Il livello di diffusione della violenza domestica è uno degli aspetti più preoccupanti della vita delle donne. Secondo una ricerca realizzata nel 1996 da una ong locale, il 64% delle donne vive situazioni di violenza all’interno della famiglia e nel 40% dei casi la violenza è “fisica” e viene esercitata abitualmente. Esiste un sistema culturale patriarcale che la legittima, impedendo alle vittime di parlarne e anche solo di essere riconosciute come soggetto aggredito.

In Albania, la legittimazione ad esistere socialmente e ad essere rispettata passa per l’osservanza delle regole della famiglia e, ovviamente per l’appartenenza ad una famiglia. Se non si appartiene ad una famiglia non si è nessuno. Ecco perché è impossibile per le donne trafficate rifarsi una vita quando i familiari non sono disposti a riaccogliere: il rifiuto da parte loro equivale alla morte sociale.

Erinda riparte, perché l’entità del suo trauma è grande ma anche perché il contesto socio-economico nel quale aveva tentato un re-inserimento non poteva offrirle forme di riparazione. Tornare ad esercitare la prostituzione in Grecia per lei è senz’altro meno doloroso che rimanere in patria, portando il peso di un ingente fallimento.

Secondo una ricerca realizzata dall'organizzazione internazionale Save the children, già nel 2001 le albanesi costrette a prostituirsi in paesi stranieri sarebbero state almeno 30.000, molte delle quali minorenni: circa 15.000 nella sola Italia. Ma queste cifre sono sempre state contestate dal governo albanese, che le considera gonfiate e lontane dalla realtà.

Dati certi sul fenomeno non ce ne sono e in fondo la storia delle ragazze albanesi trafficate non è ancora stata adeguatamente raccontata. Ma una ricerca sulle sentenze penali del biennio 2001-2003 realizzata da una locale organizzazione di donne ha evidenziato che nella maggior parte dei casi portati a giudizio esisteva un legame tra la vittime e il trafficante: principalmente fidanzamento e falsa promessa di matrimonio.

Dal 2001 il loro numero è iniziato a decrescere e le modalità del rapimento e della costrizione sono meno presenti. Inoltre, si è ridotta l’incidenza della tratta internazionale mentre è aumentata quella regionale e lo sfruttamento della prostituzione nel paese; così come è aumentato il coinvolgimento delle donne nel reclutamento e nello sfruttamento. Tuttavia, nonostante cambino gli scenari e le modalità di realizzazione del fenomeno, le ragazze albanesi delle aree più marginali, ancora strette in una vita inaccettabile, continuano a portare in viaggio i propri sogni di cambiamento, a qualunque costo. 

 

Per concludere

La tratta configura una molteplice relazione di potere che non può essere spezzata definitivamente se anche solo un lato di questo “cubo magico” non viene smontato. Prima di tutto viene la relazione di potere fra uomo e donna, che fa sì che la stragrande maggioranza di persone che comprano servizi sessuali nel mondo sia costituita da uomini. E poi ci sono i capisaldi patriarcali che legittimano questa domanda maschile anche nelle situazioni più vergognose come quella appena descritta. E la mancanza di potere sociale ed economico delle donne, che per inseguire un’opportunità di cambiamento usano quella che a volte diventa la loro unica risorsa: il corpo. E, infine, la relazione tra Nord e Sud del mondo: nel mondo preso nel suo insieme e nello stesso Nord, tra nativi/e e migranti o “clandestini”.

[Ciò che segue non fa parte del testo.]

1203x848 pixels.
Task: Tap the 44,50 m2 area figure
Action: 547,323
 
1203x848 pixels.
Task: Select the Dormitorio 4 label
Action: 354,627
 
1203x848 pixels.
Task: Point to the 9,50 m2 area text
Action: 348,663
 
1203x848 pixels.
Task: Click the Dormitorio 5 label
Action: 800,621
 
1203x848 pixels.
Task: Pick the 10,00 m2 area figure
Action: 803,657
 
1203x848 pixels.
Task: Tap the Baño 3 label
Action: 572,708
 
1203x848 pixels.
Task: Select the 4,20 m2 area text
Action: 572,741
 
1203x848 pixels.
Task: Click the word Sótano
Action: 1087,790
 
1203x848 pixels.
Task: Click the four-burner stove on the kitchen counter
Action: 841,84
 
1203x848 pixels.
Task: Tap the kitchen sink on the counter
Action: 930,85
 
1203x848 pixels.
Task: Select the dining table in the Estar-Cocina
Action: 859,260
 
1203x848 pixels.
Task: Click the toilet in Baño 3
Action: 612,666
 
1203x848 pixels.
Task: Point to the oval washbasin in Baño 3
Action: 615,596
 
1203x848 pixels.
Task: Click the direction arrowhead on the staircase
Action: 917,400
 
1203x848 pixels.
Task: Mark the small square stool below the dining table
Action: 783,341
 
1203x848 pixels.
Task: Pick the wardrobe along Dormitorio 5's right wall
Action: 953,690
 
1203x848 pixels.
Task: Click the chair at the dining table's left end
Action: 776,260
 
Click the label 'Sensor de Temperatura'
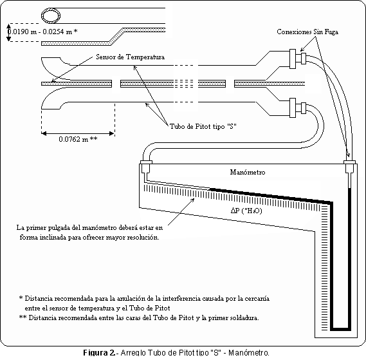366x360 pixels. tap(130, 57)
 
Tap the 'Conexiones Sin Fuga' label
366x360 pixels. tap(307, 32)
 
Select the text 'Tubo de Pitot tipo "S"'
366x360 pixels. tap(203, 126)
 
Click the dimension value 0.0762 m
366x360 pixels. tap(73, 139)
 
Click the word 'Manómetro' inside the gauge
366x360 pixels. tap(248, 173)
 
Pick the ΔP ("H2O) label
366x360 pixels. tap(246, 211)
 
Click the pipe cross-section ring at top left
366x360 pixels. tap(51, 16)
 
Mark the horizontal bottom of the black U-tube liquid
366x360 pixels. tap(340, 329)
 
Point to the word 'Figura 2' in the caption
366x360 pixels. tap(99, 352)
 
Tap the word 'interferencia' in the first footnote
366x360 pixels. tap(181, 299)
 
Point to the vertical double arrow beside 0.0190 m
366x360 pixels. tap(9, 32)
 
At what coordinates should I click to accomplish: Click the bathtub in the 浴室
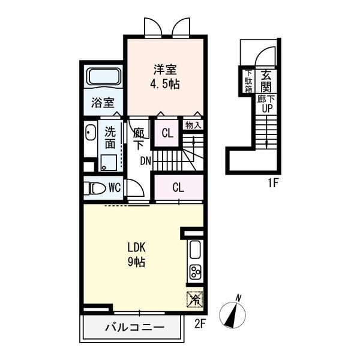pyautogui.click(x=104, y=77)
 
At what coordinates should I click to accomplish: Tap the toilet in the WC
pyautogui.click(x=94, y=188)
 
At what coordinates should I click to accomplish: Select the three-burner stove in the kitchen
pyautogui.click(x=196, y=272)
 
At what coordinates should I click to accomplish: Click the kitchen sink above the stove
pyautogui.click(x=196, y=250)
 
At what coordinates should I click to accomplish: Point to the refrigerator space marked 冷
pyautogui.click(x=195, y=299)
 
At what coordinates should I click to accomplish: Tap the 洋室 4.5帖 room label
pyautogui.click(x=165, y=77)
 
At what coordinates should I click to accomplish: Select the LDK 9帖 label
pyautogui.click(x=136, y=255)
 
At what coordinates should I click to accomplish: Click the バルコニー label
pyautogui.click(x=135, y=327)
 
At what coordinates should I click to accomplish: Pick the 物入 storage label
pyautogui.click(x=193, y=125)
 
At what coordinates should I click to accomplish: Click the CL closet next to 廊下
pyautogui.click(x=167, y=133)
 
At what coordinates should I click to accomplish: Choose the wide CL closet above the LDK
pyautogui.click(x=179, y=187)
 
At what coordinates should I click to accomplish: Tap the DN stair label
pyautogui.click(x=146, y=161)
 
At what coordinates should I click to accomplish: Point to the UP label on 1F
pyautogui.click(x=267, y=108)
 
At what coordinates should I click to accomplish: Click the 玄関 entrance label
pyautogui.click(x=266, y=81)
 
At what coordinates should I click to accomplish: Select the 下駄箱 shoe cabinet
pyautogui.click(x=248, y=81)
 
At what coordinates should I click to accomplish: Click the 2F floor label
pyautogui.click(x=200, y=324)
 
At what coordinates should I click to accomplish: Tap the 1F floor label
pyautogui.click(x=274, y=183)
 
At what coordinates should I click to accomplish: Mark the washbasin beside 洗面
pyautogui.click(x=91, y=133)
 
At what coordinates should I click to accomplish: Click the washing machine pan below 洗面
pyautogui.click(x=109, y=163)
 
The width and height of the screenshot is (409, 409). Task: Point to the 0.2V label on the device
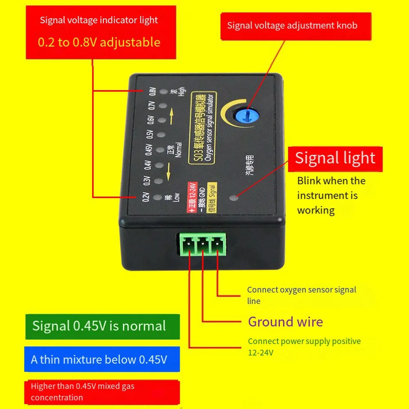[144, 197]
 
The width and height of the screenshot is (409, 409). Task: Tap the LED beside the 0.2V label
[156, 198]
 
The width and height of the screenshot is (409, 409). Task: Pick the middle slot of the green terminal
[201, 246]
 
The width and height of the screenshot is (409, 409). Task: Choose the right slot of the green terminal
[216, 246]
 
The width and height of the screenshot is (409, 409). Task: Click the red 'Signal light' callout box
[335, 159]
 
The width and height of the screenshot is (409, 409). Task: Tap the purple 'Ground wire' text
[286, 322]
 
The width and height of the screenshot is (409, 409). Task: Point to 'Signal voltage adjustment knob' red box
[292, 26]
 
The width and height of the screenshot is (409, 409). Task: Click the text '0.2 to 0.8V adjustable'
[99, 42]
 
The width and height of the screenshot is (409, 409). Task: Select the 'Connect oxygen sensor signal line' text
[302, 295]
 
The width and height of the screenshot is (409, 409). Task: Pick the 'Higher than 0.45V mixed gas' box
[102, 392]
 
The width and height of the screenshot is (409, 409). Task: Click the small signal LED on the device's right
[233, 199]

Sono nodi di potere che è inevitabile sciogliere se si vuole pensare ad un futuro nel quale il fenomeno tramonti. Tutto quello che nel frattempo possiamo fare – legislazioni adeguate, misure di contrasto all’interno dei paesi e a livello trasnazionale, “buone pratiche” di lavoro sociale con le vittime nei paesi di destinazione e/o nei paesi di origine e di rientro, ecc. – è un contributo a contenere il numero delle vittime e a ridurre o “riparare” il danno che l’esperienza di tratta ha avuto e può avere nelle loro vite. È un contributo essenziale ma, qualora si accompagni alla negazione dell’immensa drammaticità del tutto, diventa solo ipocrisia.